Directions:
1. Copy everything from "Later that spring, The" down to "absurd from there." in the article on The Weeknd's Super Bowl LV halftime show below.
2. According to the article on The Weeknd's Super Bowl LV halftime show, why can't many people reach a consensus about his performance? Answer in one to three sentences.
3. In the article on The Weeknd's Super Bowl LV halftime show, what is the real name of the Canadian singer known as The Weeknd?

Selected text:
──────────
The Super Bowl LV Halftime Show and The Weeknd’s Influence.

Blinding lights, bandaged dancers, and–what’s this? A hall of mirrors?! The Weeknd (stage-name for Canadian singer Abel Tesfaye) has become the center of conversation since the Pepsi Super Bowl LV Halftime Show, and many people can’t come to a consensus about his performance. 

Some argue that the popstar is an artistic genius and that his show was full of hidden symbols of deep social commentary. Others simply think that The Weeknd’s performance was weak and confusing. Before we can discuss what happened at this year’s Super Bowl, let’s look at what led up to this moment.

In January 2020, The Weeknd released the music video for “Blinding Lights” on YouTube, in which his character recklessly drives a sports car through city streets. The video ends in a bloody car accident. 

Later that spring, The Weeknd appeared on “Saturday Night Live” and other late-night talk shows with a bloodied bandage on his face. The “Too Late” music video premiered last October, and it features two characters post-facial reconstruction surgery, who come upon the Weeknd’s severed head while driving. The two women bring the decapitated head home, and the video gets more violent and absurd from there. 

This January, in his “Save Your Tears” video, The Weeknd takes the stage wearing a face disfigured by appalling prosthetics (meant to mimic plastic surgery). In fact, most of the music videos from the “After Hours” album contain disturbing images and center around the singer himself, donned in a red jacket and acting within a macabre narrative. At this point in The Weeknd’s career, fans are accustomed to, and appreciate, the shock of this artistic style.
──────────
Data for analysis:
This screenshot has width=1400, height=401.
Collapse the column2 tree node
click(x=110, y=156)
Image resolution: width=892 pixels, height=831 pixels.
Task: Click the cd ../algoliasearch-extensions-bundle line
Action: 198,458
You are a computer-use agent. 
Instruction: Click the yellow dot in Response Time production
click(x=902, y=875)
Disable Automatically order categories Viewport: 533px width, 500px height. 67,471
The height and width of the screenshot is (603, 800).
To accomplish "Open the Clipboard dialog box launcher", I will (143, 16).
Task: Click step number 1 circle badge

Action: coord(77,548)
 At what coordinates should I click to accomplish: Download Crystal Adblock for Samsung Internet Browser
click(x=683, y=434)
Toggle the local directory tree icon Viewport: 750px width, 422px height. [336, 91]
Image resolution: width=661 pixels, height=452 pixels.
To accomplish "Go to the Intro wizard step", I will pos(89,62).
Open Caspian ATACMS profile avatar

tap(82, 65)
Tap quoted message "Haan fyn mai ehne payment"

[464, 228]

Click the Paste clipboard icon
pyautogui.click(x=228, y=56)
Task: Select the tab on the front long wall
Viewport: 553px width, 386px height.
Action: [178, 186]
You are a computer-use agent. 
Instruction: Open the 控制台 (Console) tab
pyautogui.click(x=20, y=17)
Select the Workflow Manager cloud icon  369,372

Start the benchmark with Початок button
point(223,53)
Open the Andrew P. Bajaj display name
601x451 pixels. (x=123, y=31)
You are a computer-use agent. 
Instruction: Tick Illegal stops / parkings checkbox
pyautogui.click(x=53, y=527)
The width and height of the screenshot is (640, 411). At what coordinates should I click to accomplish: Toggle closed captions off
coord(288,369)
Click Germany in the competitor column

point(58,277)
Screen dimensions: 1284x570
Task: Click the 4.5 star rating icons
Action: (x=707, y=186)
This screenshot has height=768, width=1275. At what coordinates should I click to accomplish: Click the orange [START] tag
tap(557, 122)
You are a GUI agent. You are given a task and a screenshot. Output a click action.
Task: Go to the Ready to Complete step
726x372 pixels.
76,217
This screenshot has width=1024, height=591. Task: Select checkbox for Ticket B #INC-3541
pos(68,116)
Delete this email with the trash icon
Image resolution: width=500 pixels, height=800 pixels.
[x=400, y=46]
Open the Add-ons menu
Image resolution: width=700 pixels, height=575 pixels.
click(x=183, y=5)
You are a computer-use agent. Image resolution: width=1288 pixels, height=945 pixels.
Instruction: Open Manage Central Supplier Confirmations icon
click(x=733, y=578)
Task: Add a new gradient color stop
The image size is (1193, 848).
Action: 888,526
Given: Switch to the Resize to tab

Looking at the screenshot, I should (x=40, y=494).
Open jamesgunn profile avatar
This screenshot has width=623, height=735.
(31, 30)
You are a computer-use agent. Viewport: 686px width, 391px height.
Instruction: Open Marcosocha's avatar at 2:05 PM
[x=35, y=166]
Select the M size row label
──────────
Task-by-task outputs:
1.
Later that spring, The Weeknd appeared on “Saturday Night Live” and other late-night talk shows with a bloodied bandage on his face. The “Too Late” music video premiered last October, and it features two characters post-facial reconstruction surgery, who come upon the Weeknd’s severed head while driving. The two women bring the decapitated head home, and the video gets more violent and absurd from there.

2. Some argue that The Weeknd is an artistic genius whose show was full of hidden symbols of deep social commentary. Others think his performance was weak and confusing.

3. Abel Tesfaye